25 October 2016
Driven by the public sector, Qatar banks’ overall loan book climbed up 1.1% month-on-month (MoM) in September, QNB Financial Services (QNBFS) has said in a report. 

The loan book increased by 1.1% MoM after declining by 1.7% MoM in August (gaining by 2% MoM in July).

Total domestic public sector loans increased by 2.2% MoM (+12.1% year-to-date YTD). The government segment’s loan book led the growth, expanding by 4.8% MoM (+36.4% YTD).

Moreover, the government institutions’ segment (represents ~53% of public sector loans) ticked up by 0.7% MoM during September as opposed to a flat performance MoM in August (+0.2% YTD), it said. 

On the other hand, the semi-government institutions’ segment slightly dipped MoM (-0.2%).
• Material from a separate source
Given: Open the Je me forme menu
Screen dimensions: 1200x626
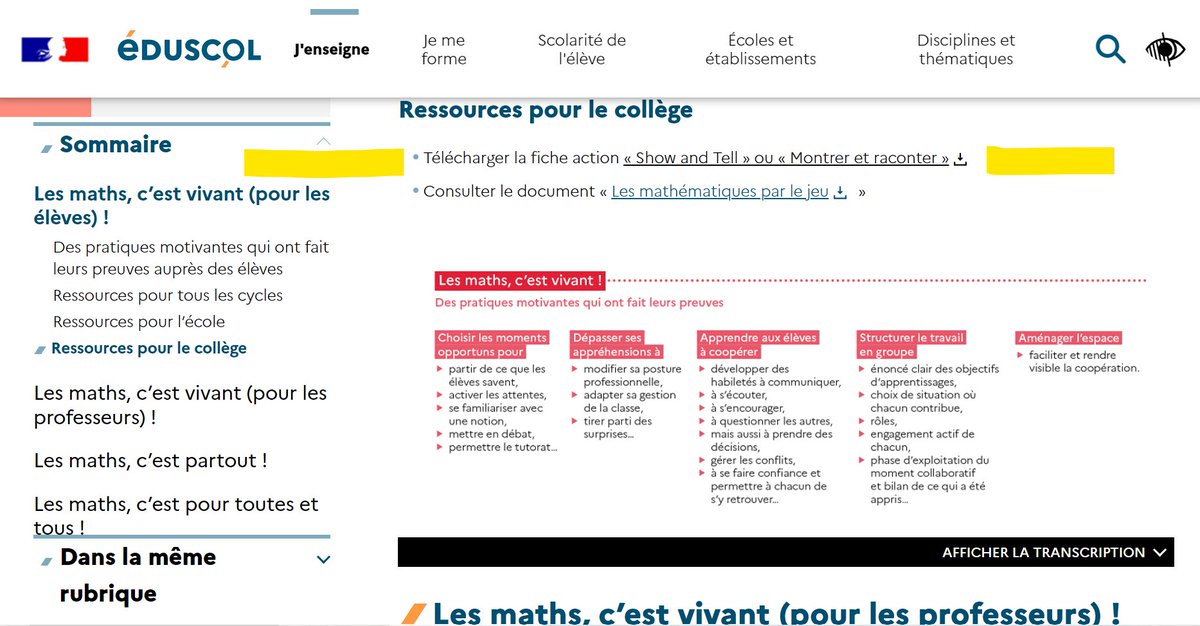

Hence, the government sub-segment pulled the overall loan book up for the month of September .

Private sector loans inched up by 0.7% MoM in September compared with a flat performance (+0.4%) MoM in August. The real estate segment aided the uptick in private sector loans (contributes ~28% to private sector loans), moving up by 0.8% MoM (+4.1% YTD). 

Moreover, the consumption and others segment (represents ~28% of private sector loans) also helped loan growth, increasing by 0.7% MoM (flat YTD). On the other hand, Services exhibited flat performance MoM (+16.9% YTD). It should be noted that on a YTD basis, this segment contributed the most to the growth in total private sector loans.

Deposits followed suit, growing by 2.6% MoM (declining by 3.4 MoM in August). Public sector drove total credit growth with a gain of 2.2% MoM (down 5.6% MoM in August.). 

Moreover, public sector deposits expanded by 3.2% MoM after dropping by 10.5% MoM in August. Thus, QNBFS noted that the LDR was broadly unchanged at 118% compared with 119% at the end of August (117% in July).

The public sector deposits rebounded by 3.2% MoM in September after a decline of 10.5% and 2.5% MoM in August and July, respectively. 

Delving into segment details, the government segment (represents ~32% of public sector deposits) led the growth, increasing by 8.1% MoM (flat YTD). Moreover, the semi-government institutions’ segment gained by 6.7% MoM compared with a 3.7% MoM drop in August  (down 12.3% YTD). 

On the other hand, the government institutions segment continued its negative trajectory, receding by 0.7% MoM after dropping by 1.4% and 3.7% MoM in August and July, respectively (down 21.4% YTD). On the private sector front, the companies and institutions’ segment climbed up by 1.3% MoM after a flattish performance in August (down 6.7% YTD). 

On the other hand, the consumer segment exhibited flat performance MoM (+8.1% YTD). Non-resident deposits expanded by 6.6% MoM (+69.1% YTD), QNBFS said.